と、その男がこっちに声を掛けてきました。
「・・・しかし、この辺りもえらい変わっていまいましたなぁ」
どうやら、久しぶりにここらへやって来た人のようです。それをきっかけに、私とその人影はしばらく言葉を交わしました。細かい内容は忘れましたが、確かこんな事を言っていました。
「古い友人がここらに居りましてな。そいつに大きな借りがあったんで、それを返そうと思って・・・」
一緒に湯に浸かりながら、5分ほど話を続けたのですが、営業時間の事が気になった私は、先に風呂場を出ることにしました。
脱衣所へ出て驚きました。いつの間にか電気が消え、真っ暗になっています。番台に座っていたはずの婆さんも居ません。もう閉めたんかな?そう思い、慌てて服を着ました。帰り際に風呂場の方を見ると、さっきの人影が今まさに出てくる様子で、こっちへ近づいくるのが、ガラス戸の曇りガラス越しにボンヤリと見えました。
外へ出ると、表にパトカーが一台止まっていました。なんやろ?立ち去ろうとした私に、警察官が話しかけてきました。
「おい、こんなとこで何してるんや?」
「何て、風呂入りに来ただけですやん」
警官は妙な顔をしました。
「風呂って、今日はここ営業してないぞ」
「え、でもさっき僕入りましたよ、おばちゃんに金払ろて・・・」
「おばちゃんって、ここの婆さんか?」
私が頷くと、警官は背を向け、背広の男を呼んできました。その男は私に向かって言いました。

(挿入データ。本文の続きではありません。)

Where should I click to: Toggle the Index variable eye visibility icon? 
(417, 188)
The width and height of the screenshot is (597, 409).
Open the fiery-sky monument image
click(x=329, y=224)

「ここの銭湯の爺さんがね、今日の昼1時頃に灯油かぶって自殺しよったんですわ。すぐ通報があって、私ら1時半にはここへ来ましてん。あんたがさっき、番台におった言うたお婆さんな。可哀想に、わしらが着いた頃には気ぃ狂てしもて、今病院ですわ」
私はあ然としました。
「そんなアホな。一緒に・・おじいさんも入ってたんですよ」
「おじいさん?」
「そういや、まだ出てきてないみたいですね・・・」
そう言って、私は警官達と一緒に銭湯の中に入りました。
やっぱり脱衣所は真っ暗でした。あの人影はどこにもいません。風呂場のガラス戸を開けると、湯気がモワっと出てきました。
「おい、これ見てみぃ」
警官の一人が床を指さしました。見ると、泥だらけの足跡が湯船まで続いています。その先の湯船の外に、子供用の古い靴がきちんと並んで置いてありました。
一応これで終わりです。なんだか良くわからない話を長々とスミマセン。あったことをそのまま書くと、こうなってしまうんです。自分的には、これが今までで一番洒落になってない体験です。